Numerical example for $\gcd(a,b)=\prod p_i^{\min(a_i,b_i)}$

$$\begin{align}a=600&=2^3\cdot 3^1 \cdot 5^2\\ b=54&=2^1\cdot 3^3 \cdot 5^0\\[2ex] \text{GCD}(a,b)&=2^1\cdot 3^1\cdot 5^0=6\\ \text{LCM}(a,b)&=2^3\cdot 3^3\cdot 5^2=5400\\[2ex] \text{GCD}(a,b)\cdot\text{LCM}(a,b)&=2^4\cdot 3^4\cdot 5^2=32400=ab \end{align}$$

Certainly: consider $a=48=2^4\cdot 3$ and $b=40=2^3\cdot 5$. Then we let $p_1=2, p_2=3, p_3=5$ and observe that $a_1=4, a_2=1, a_3=0$ and $b_1=3, b_2=0, b_3=1$. Your corollary then tells us that \begin{align*} \gcd(48,40) &=\gcd(a,b) \\ &= \prod p_i^{\min(a_i,b_i)} \\ &= p_1^{\min(a_1,b_1)}\cdot p_2^{\min(a_2,b_2)}\cdot p_3^{\min(a_3,b_3)} \\ &= 2^{\min(4,3)}\cdot 3^{\min(1,0)}\cdot 5^{\min(0,1)} \\ &= 2^3\cdot 3^0 \cdot 5^0 \\ &= 8, \end{align*}

Using a similar method we determine that

\begin{align*} lcm(48,40) &=lcm(a,b) \\ &= \prod p_i^{\max(a_i,b_i)} \\ &= 2^4\cdot 3^1 \cdot 5^1 \\ &= 240. \end{align*}

We can then observe that $$ab=48\cdot 40=1920=8\cdot 140=\gcd(48,40)\cdot lcm(48,40)=\gcd(a,b)\cdot lcm(a,b).$$

Let me know if anything needs clarifying (and if anyone knows the command that Latex recognises as a math operator for lcm).

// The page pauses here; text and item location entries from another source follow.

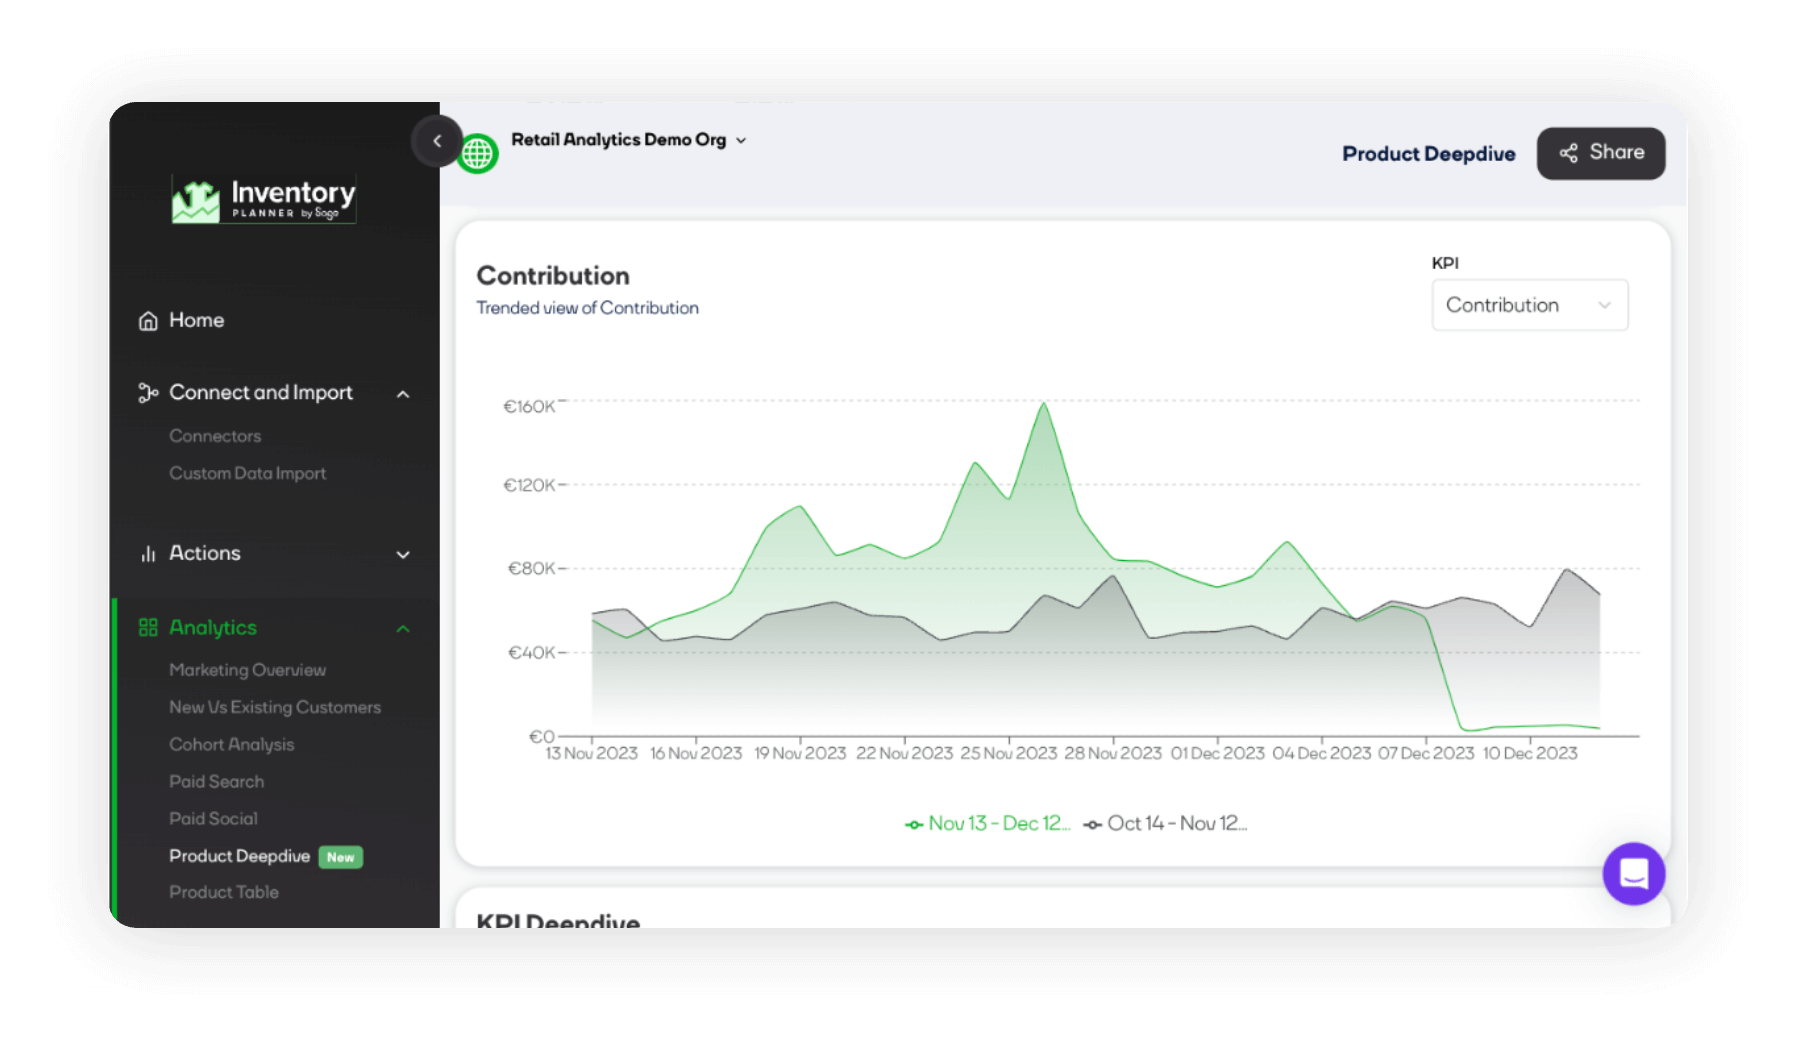Click the green peak on the Contribution chart
The height and width of the screenshot is (1042, 1796).
[x=1044, y=404]
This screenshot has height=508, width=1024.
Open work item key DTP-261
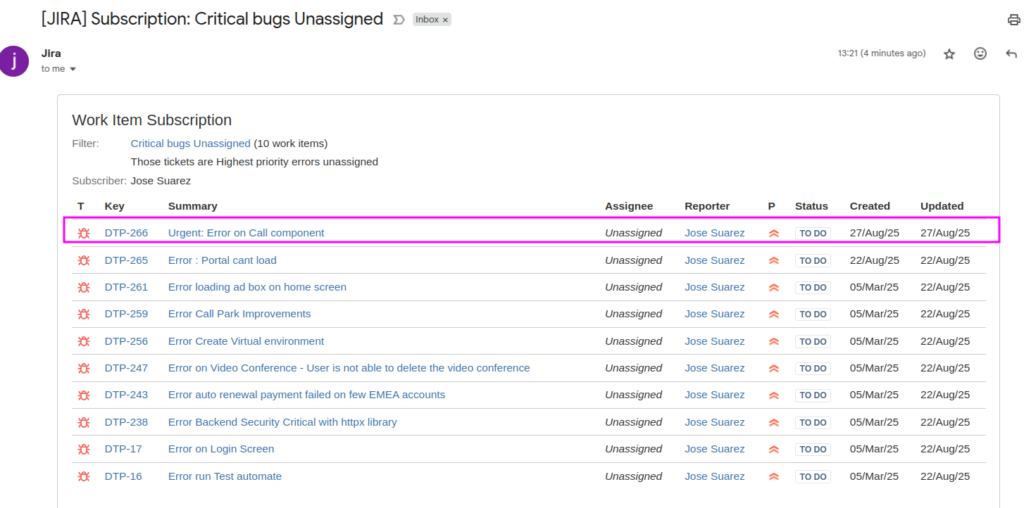click(x=126, y=287)
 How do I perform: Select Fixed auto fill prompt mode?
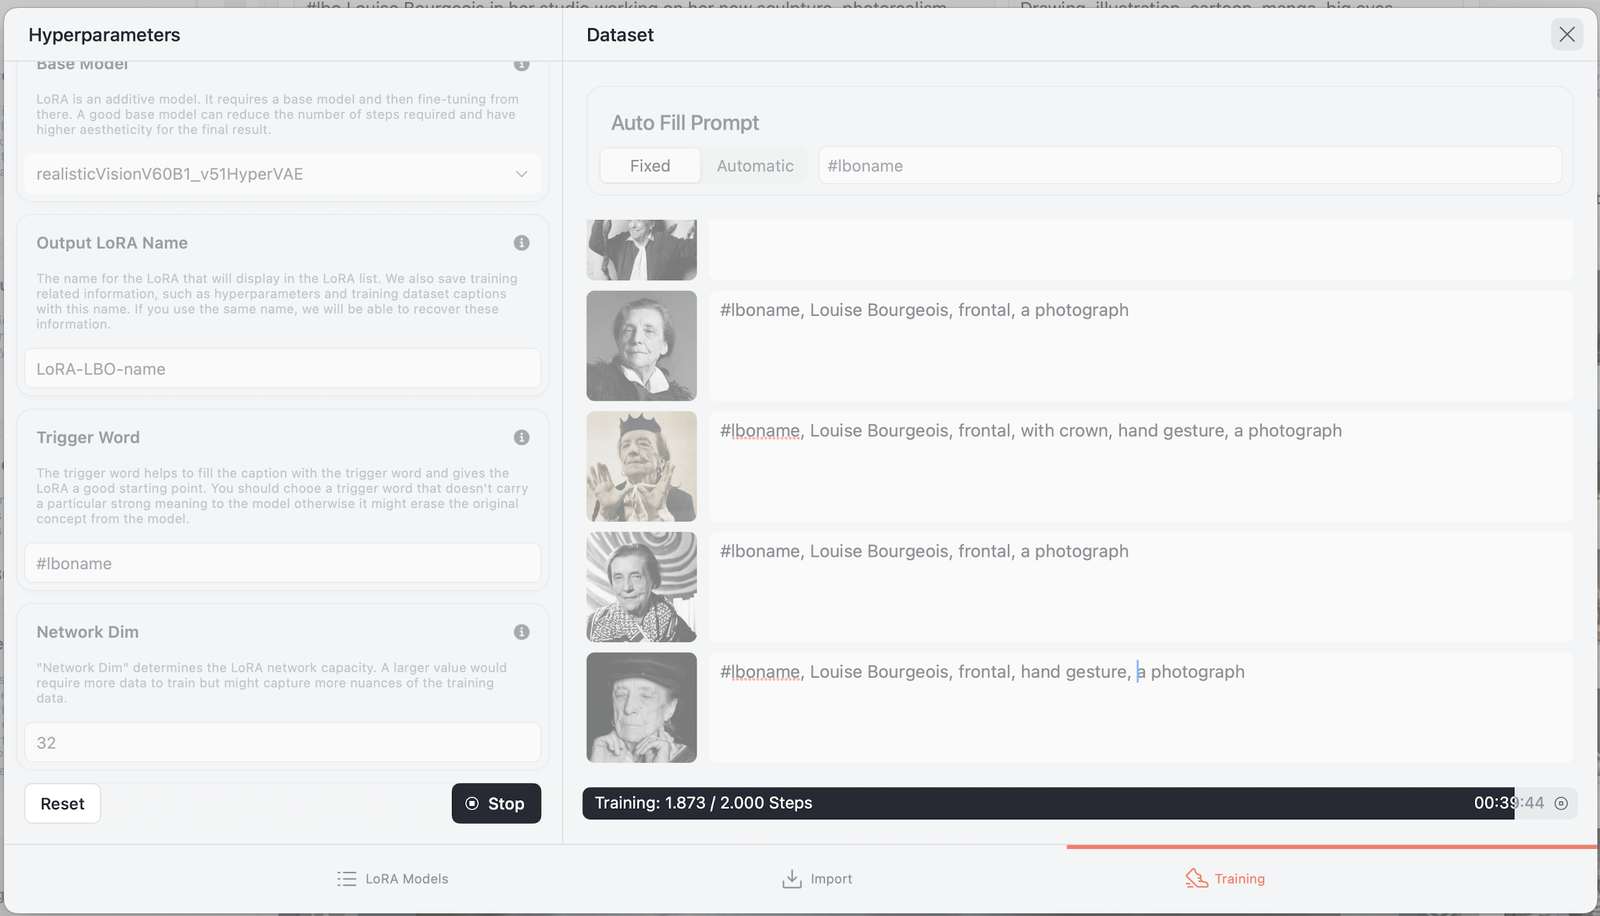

For example, $540 = 2^2\cdot 3^3\cdot 5$ and $72 = 2^3\cdot 3^2$, so their GCD is $2^2\cdot 3^2 = 36$ and their LCM is $2^3\cdot 3^3\cdot 5 = 1080$. The point is that if a number $d$ is to divide both $a$ and $b$, the power to which each prime appears in the factorization of $d$ cannot exceed the mininum power to which it appears in the factorization of both $a$ and $b$. A similar analysis works for the LCM.